### [Input rows]
• • • • •
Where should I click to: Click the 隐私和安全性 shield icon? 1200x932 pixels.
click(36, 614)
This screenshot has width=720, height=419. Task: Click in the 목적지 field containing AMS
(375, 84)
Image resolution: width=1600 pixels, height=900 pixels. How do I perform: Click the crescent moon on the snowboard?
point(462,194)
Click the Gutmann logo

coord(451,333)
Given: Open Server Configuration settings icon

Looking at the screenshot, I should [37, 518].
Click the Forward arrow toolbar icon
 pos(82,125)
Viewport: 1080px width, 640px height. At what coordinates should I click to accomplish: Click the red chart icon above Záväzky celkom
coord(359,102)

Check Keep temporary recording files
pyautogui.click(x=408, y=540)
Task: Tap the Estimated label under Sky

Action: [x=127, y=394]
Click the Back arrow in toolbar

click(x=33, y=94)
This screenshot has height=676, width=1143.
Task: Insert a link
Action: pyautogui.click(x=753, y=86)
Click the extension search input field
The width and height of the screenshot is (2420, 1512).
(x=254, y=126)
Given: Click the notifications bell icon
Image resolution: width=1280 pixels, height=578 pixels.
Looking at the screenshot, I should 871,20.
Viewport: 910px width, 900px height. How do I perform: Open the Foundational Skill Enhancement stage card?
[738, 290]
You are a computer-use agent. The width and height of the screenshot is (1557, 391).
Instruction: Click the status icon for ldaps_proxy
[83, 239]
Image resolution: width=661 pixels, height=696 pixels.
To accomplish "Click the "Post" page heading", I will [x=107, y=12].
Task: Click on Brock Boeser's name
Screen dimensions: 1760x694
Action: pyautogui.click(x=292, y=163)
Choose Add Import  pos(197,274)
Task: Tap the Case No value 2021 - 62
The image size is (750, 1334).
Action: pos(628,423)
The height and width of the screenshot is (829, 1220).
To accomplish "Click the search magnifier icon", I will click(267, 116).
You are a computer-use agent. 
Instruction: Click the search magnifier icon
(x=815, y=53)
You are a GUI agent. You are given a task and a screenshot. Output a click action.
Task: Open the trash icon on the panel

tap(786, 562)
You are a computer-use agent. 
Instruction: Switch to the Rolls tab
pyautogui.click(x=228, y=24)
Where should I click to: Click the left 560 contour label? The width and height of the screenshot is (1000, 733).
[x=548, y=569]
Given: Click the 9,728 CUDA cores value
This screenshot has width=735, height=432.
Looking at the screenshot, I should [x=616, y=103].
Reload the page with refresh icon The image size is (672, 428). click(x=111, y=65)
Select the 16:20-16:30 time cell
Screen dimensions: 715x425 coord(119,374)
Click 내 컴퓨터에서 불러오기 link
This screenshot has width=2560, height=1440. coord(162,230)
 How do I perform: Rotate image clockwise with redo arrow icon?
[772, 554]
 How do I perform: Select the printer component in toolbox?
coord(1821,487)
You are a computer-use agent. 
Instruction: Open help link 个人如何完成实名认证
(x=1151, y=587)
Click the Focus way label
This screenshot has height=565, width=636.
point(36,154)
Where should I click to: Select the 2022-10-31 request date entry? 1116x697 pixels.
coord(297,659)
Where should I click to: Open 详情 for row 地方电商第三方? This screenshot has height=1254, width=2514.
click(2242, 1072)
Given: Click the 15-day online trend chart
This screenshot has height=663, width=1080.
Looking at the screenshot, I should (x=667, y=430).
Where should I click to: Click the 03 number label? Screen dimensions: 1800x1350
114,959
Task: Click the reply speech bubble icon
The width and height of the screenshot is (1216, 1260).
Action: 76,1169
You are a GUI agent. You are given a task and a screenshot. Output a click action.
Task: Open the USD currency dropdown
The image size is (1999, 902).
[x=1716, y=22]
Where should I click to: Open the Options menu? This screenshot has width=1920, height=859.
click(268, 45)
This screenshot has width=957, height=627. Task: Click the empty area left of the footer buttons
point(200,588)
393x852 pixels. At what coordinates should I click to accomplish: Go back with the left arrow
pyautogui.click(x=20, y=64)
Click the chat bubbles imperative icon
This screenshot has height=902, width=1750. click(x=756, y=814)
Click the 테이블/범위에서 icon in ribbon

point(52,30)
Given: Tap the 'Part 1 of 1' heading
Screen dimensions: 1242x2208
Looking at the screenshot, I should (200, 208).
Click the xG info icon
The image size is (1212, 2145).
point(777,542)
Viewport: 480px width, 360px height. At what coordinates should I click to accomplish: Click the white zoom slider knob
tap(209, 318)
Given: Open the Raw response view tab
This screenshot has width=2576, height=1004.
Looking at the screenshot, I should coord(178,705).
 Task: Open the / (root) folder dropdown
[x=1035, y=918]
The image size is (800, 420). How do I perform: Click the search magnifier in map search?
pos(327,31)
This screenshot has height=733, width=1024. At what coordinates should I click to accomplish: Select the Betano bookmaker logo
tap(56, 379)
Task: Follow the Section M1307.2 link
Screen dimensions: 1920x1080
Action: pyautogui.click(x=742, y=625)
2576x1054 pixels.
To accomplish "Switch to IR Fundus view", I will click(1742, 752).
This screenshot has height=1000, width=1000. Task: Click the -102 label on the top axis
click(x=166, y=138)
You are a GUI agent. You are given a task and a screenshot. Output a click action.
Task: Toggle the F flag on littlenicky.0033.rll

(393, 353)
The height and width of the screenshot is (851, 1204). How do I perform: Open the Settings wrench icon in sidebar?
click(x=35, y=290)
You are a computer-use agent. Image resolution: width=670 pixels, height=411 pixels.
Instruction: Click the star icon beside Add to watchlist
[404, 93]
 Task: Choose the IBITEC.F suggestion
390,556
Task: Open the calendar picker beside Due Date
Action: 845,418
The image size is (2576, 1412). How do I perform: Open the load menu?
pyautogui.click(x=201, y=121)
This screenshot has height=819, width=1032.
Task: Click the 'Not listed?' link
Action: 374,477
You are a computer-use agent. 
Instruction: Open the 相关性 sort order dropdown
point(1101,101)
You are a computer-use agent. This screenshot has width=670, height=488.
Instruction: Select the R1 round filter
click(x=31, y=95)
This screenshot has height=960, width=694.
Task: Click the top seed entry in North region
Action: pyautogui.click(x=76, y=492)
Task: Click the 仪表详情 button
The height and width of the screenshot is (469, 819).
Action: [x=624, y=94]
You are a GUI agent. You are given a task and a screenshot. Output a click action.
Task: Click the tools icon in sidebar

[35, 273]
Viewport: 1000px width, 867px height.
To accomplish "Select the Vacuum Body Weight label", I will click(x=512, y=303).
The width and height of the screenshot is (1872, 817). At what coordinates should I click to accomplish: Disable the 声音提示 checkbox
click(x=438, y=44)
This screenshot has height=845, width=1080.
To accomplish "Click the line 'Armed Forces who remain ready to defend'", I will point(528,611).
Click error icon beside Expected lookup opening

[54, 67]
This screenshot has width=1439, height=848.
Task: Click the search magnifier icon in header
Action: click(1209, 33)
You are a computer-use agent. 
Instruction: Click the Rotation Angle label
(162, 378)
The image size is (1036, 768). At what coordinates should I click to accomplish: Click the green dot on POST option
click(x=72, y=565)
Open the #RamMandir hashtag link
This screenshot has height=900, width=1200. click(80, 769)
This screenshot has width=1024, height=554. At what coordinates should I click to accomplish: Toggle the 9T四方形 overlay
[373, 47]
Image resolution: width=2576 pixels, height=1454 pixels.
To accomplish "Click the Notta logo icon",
• • • • •
### [Written problem]
Copy the material word for word, beginning with its first line and stopping after the line that contains "(x=815, y=53)".

### [Exercise solution]
Where should I click to: Click the 隐私和安全性 shield icon? 1200x932 pixels.
click(36, 614)
This screenshot has width=720, height=419. Task: Click in the 목적지 field containing AMS
(375, 84)
Image resolution: width=1600 pixels, height=900 pixels. How do I perform: Click the crescent moon on the snowboard?
point(462,194)
Click the Gutmann logo

coord(451,333)
Given: Open Server Configuration settings icon

Looking at the screenshot, I should [37, 518].
Click the Forward arrow toolbar icon
 pos(82,125)
Viewport: 1080px width, 640px height. At what coordinates should I click to accomplish: Click the red chart icon above Záväzky celkom
coord(359,102)

Check Keep temporary recording files
pyautogui.click(x=408, y=540)
Task: Tap the Estimated label under Sky

Action: [x=127, y=394]
Click the Back arrow in toolbar

click(x=33, y=94)
This screenshot has height=676, width=1143.
Task: Insert a link
Action: pyautogui.click(x=753, y=86)
Click the extension search input field
The width and height of the screenshot is (2420, 1512).
(x=254, y=126)
Given: Click the notifications bell icon
Image resolution: width=1280 pixels, height=578 pixels.
Looking at the screenshot, I should 871,20.
Viewport: 910px width, 900px height. How do I perform: Open the Foundational Skill Enhancement stage card?
[738, 290]
You are a computer-use agent. The width and height of the screenshot is (1557, 391).
Instruction: Click the status icon for ldaps_proxy
[83, 239]
Image resolution: width=661 pixels, height=696 pixels.
To accomplish "Click the "Post" page heading", I will [x=107, y=12].
Task: Click on Brock Boeser's name
Screen dimensions: 1760x694
Action: pyautogui.click(x=292, y=163)
Choose Add Import  pos(197,274)
Task: Tap the Case No value 2021 - 62
The image size is (750, 1334).
Action: pos(628,423)
The height and width of the screenshot is (829, 1220).
To accomplish "Click the search magnifier icon", I will click(267, 116).
You are a computer-use agent. 
Instruction: Click the search magnifier icon
(x=815, y=53)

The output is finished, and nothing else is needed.